5. Patients with a history or clinical evidence of brain metastasis must have completed radiation therapy or surgical treatment of brain lesions and have no evidence of CNS progression for at least eight weeks at the time of registration. Patients must not require corticosteroids for treatment of cerebral edema from brain metastases. Patients must be evaluated with a head MRI within 4 weeks prior to registration.

6. Women of childbearing potential must not be pregnant or breastfeeding.
All females of childbearing potential must have a blood test or urine study within 2 weeks prior to registration to rule out pregnancy. A female of childbearing potential is any woman, regardless of sexual orientation or whether they have undergone tubal ligation, who meets the following criteria: 1) has not undergone a hysterectomy or bilateral oophorectomy; or 2) has not been naturally postmenopausal for at least 24 consecutive months

7. Women of childbearing potential and sexually active males must be strongly advised to use an accepted method of contraception

8. Patients must have the following within 4 weeks prior to registration:

CT Chest with IV and oral agent

CT Pelvis/Abdomen with IV and oral agent

MRI Brain with gadolinium

For patients with known bone metastases, elevated alkaline phosphatase or symptoms raising suspicion of bone metastases, a baseline bone scan is required.
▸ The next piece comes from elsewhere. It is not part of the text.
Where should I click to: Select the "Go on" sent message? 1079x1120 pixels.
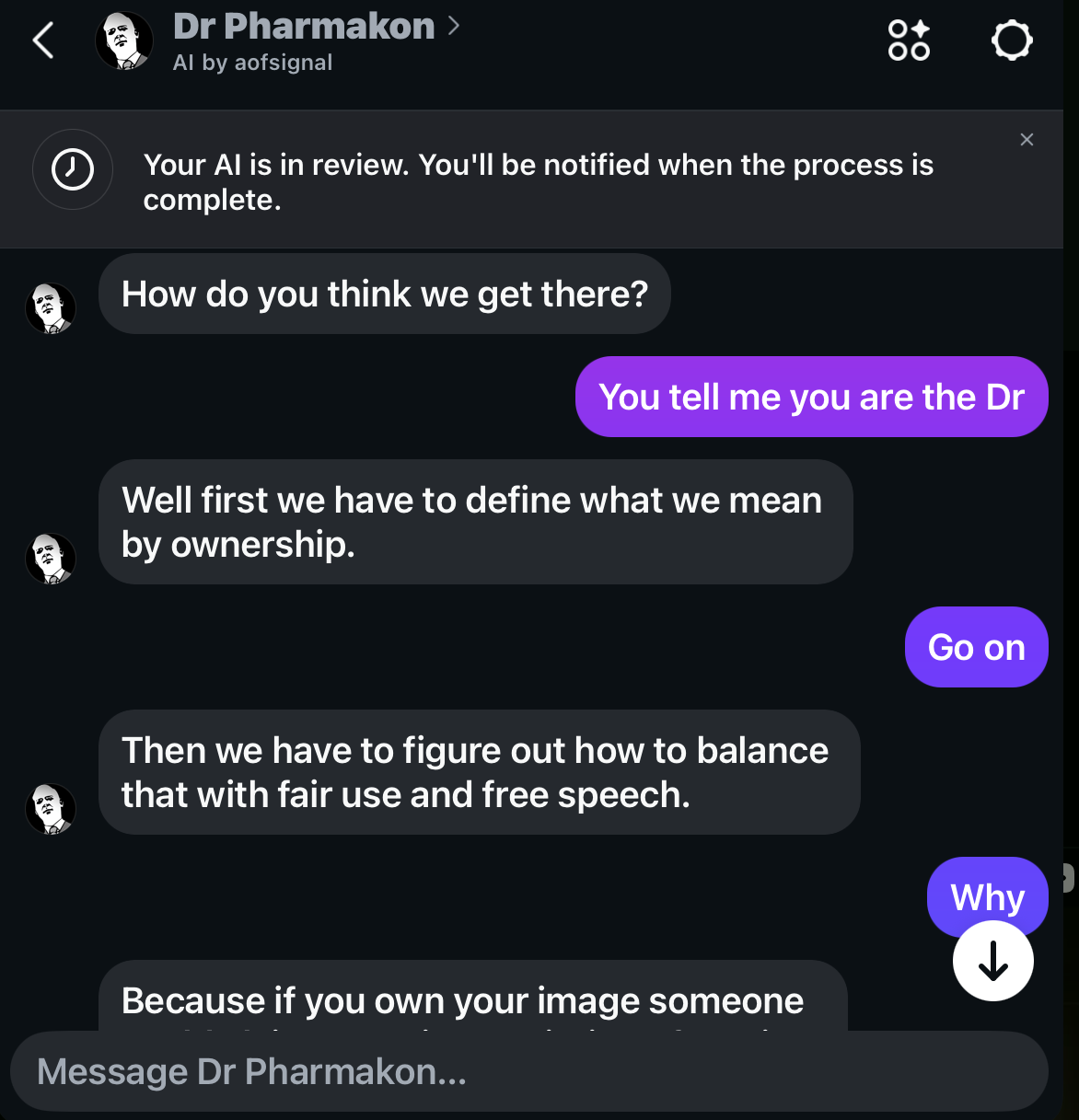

9. Baseline laboratory values (evaluated within 4 weeks prior to registration):

a. White Blood Count > 3,000/mm3 WBC

b. Absolute Granulocyte Count > 1,500/mm3 AGC

c. Platelet Count > 100,000/mm3 Platelet

d. Serum creatinine < 2.0 x upper limit of normal (ULN) or serum creatinine clearance (CrCl) > 40 ml/min (drug is not cleared by the kidney)

e. Creatinine
(CrCl = WT (kg) x (140-age)*/72 x Cr. Level, * female x 0.85)

f. Total Bilirubin < 1.5 x ULN (<3.0 x ULN in the presence of Gilbert[Single Quote]s disease)

g. AST and ALT < 2.5 x ULN (< 5.0 ULN in the presence of liver metastases)

h. Serum potassium and magnesium levels within institutional normal limits. Patients with low potassium and magnesium levels may be repleted to allow for protocol entry.

i. Total serum calcium or ionized calcium level > institutional lower limit of normal.

j. INR < 1.5 and PTT within normal limits (Patients who are on therapeutic anticoagulation with warfarin should have documentation of INR < 1.5 or PTT within normal limits prior to initiating that therapy).